THE PROBLEM. Return the listing beneath precisely, with every line intact.

AVAILABLE DATA.
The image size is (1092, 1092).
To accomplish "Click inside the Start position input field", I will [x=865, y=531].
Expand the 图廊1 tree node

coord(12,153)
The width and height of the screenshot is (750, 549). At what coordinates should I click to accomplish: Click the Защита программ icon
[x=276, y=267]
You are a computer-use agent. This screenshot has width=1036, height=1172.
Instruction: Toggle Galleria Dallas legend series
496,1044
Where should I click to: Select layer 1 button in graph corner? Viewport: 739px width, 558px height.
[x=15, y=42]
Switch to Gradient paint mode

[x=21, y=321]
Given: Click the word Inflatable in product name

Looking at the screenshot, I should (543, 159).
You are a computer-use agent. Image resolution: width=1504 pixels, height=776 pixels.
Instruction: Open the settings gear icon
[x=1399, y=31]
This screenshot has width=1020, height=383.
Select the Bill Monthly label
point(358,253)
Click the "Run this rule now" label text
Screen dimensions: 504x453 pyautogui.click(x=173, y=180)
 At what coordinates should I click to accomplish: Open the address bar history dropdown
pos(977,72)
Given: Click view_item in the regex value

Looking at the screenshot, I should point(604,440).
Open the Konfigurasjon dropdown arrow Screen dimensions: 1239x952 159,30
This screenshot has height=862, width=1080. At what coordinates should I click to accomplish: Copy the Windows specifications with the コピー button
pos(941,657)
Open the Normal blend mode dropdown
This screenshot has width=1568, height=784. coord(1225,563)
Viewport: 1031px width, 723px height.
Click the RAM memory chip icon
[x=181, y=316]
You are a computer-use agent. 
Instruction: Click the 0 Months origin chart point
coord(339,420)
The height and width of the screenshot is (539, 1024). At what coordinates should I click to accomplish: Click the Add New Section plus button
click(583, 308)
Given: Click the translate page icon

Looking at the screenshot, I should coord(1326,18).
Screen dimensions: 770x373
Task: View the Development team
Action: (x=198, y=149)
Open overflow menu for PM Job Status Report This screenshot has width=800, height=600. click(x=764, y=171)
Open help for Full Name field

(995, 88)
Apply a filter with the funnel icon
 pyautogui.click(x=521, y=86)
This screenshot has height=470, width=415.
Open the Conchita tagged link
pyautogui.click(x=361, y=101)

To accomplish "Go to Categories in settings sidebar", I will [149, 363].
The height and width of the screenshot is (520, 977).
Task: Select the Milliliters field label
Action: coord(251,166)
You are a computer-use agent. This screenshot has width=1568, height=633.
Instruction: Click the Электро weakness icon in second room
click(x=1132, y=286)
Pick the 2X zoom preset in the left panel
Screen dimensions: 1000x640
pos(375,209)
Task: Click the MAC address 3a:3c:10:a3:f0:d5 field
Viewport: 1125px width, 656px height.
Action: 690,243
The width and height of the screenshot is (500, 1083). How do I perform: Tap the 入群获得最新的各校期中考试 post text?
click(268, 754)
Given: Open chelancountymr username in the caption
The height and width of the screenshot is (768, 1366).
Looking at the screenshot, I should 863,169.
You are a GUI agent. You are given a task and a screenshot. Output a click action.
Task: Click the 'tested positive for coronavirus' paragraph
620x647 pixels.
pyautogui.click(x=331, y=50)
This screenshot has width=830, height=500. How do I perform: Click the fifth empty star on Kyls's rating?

RESPONSE TO THE EXERCISE.
The image size is (1092, 1092).
To accomplish "Click inside the Start position input field", I will [x=865, y=531].
Expand the 图廊1 tree node

coord(12,153)
The width and height of the screenshot is (750, 549). At what coordinates should I click to accomplish: Click the Защита программ icon
[x=276, y=267]
You are a computer-use agent. This screenshot has width=1036, height=1172.
Instruction: Toggle Galleria Dallas legend series
496,1044
Where should I click to: Select layer 1 button in graph corner? Viewport: 739px width, 558px height.
[x=15, y=42]
Switch to Gradient paint mode

[x=21, y=321]
Given: Click the word Inflatable in product name

Looking at the screenshot, I should (543, 159).
You are a computer-use agent. Image resolution: width=1504 pixels, height=776 pixels.
Instruction: Open the settings gear icon
[x=1399, y=31]
This screenshot has width=1020, height=383.
Select the Bill Monthly label
point(358,253)
Click the "Run this rule now" label text
Screen dimensions: 504x453 pyautogui.click(x=173, y=180)
 At what coordinates should I click to accomplish: Open the address bar history dropdown
pos(977,72)
Given: Click view_item in the regex value

Looking at the screenshot, I should point(604,440).
Open the Konfigurasjon dropdown arrow Screen dimensions: 1239x952 159,30
This screenshot has height=862, width=1080. At what coordinates should I click to accomplish: Copy the Windows specifications with the コピー button
pos(941,657)
Open the Normal blend mode dropdown
This screenshot has width=1568, height=784. coord(1225,563)
Viewport: 1031px width, 723px height.
Click the RAM memory chip icon
[x=181, y=316]
You are a computer-use agent. 
Instruction: Click the 0 Months origin chart point
coord(339,420)
The height and width of the screenshot is (539, 1024). At what coordinates should I click to accomplish: Click the Add New Section plus button
click(583, 308)
Given: Click the translate page icon

Looking at the screenshot, I should coord(1326,18).
Screen dimensions: 770x373
Task: View the Development team
Action: (x=198, y=149)
Open overflow menu for PM Job Status Report This screenshot has width=800, height=600. click(x=764, y=171)
Open help for Full Name field

(995, 88)
Apply a filter with the funnel icon
 pyautogui.click(x=521, y=86)
This screenshot has height=470, width=415.
Open the Conchita tagged link
pyautogui.click(x=361, y=101)

To accomplish "Go to Categories in settings sidebar", I will [149, 363].
The height and width of the screenshot is (520, 977).
Task: Select the Milliliters field label
Action: coord(251,166)
You are a computer-use agent. This screenshot has width=1568, height=633.
Instruction: Click the Электро weakness icon in second room
click(x=1132, y=286)
Pick the 2X zoom preset in the left panel
Screen dimensions: 1000x640
pos(375,209)
Task: Click the MAC address 3a:3c:10:a3:f0:d5 field
Viewport: 1125px width, 656px height.
Action: 690,243
The width and height of the screenshot is (500, 1083). How do I perform: Tap the 入群获得最新的各校期中考试 post text?
click(268, 754)
Given: Open chelancountymr username in the caption
The height and width of the screenshot is (768, 1366).
Looking at the screenshot, I should 863,169.
You are a GUI agent. You are given a task and a screenshot. Output a click action.
Task: Click the 'tested positive for coronavirus' paragraph
620x647 pixels.
pyautogui.click(x=331, y=50)
This screenshot has width=830, height=500. How do I perform: Click the fifth empty star on Kyls's rating?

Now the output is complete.